A useful measure for the reliability of ground truth labels is interobserver agreement between the labelers, and it would be good practice to prespecify a threshold for inclusion of cases where there is nonconsensus. By reporting interobserver agreement, readers can at least make a judgment on the likelihood that the ground truth label is correct. For example, low agreement may signify ambiguous cases, and a decision should be made about whether it is appropriate to train an algorithm based on unreliable ground truth labels or whether these images should be excluded. Other methods to enhance the labeler's likelihood to accurately diagnose disease may also be used, such as presenting extra clinical information alongside the image, using combined information from multimodal imaging or another diagnostic test to confirm findings, and/or providing access to previous images that may give additional contextual information and provide a more appropriate benchmark. The additional benefits are that the comparator against which an algorithm is measured is also more representative of real-world practice, making the study results more clinically applicable. In our review of ML diagnostic algorithms, only 4 of 82 included studies considered the provision of additional clinical information, such as clinical vignettes or historical images, to the health care professional.9 
How Is Diagnostic Accuracy Reported?
The terminology used to report diagnostic accuracy in ML may initially seem inaccessible to readers used to medical studies, however many of the statistical concepts are familiar. For example, recall is equivalent to sensitivity, precision is equivalent to positive predictive value, and confusion matrix is equivalent to contingency table. There is a clear need for both communities to understand each other’s terminology: in medical applications, diagnostic accuracy is usually reported as sensitivity, specificity, and area under the curve; in ML applications, models are also commonly reported in terms of accuracy, F1 score, and dice coefficient. The provision of the actual contingency tables ensures clarity, and to some extent bypasses this issue. 

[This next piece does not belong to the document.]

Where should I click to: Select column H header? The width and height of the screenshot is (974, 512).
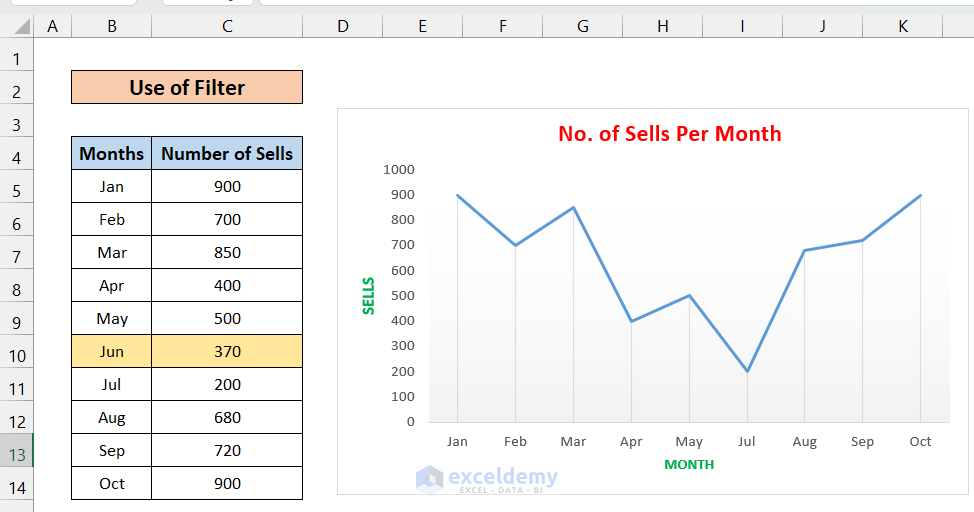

Our recommendation is that, at a minimum, the contingency tables (true positives, true negatives, false positives, and false negatives), should be reported at a justified prespecified threshold. This information allows the calculation of all other relevant measures familiar to both medical and ML communities (Fig. 2). Contingency tables also provide additional value in multiclass classification tasks, where a model is trained to predict three or more disease classes, as opposed to a binary classification task (disease present/not present, class A or B). In multiclass classification, it may be of clinical interest to see if systematic misclassifications are occurring (for example, if subretinal fluid was systematically misclassified as intraretinal fluid). 
Figure 2.
Overview of confusion matrix/contingency table. Differences in nomenclature for machine learning (boldface type) and classical statistics (italic type) and where overlapping (boldface and italic) are highlighted.
Figure 2.
Overview of confusion matrix/contingency table. Differences in nomenclature for machine learning (boldface type) and classical statistics (italic type) and where overlapping (boldface and italic) are highlighted.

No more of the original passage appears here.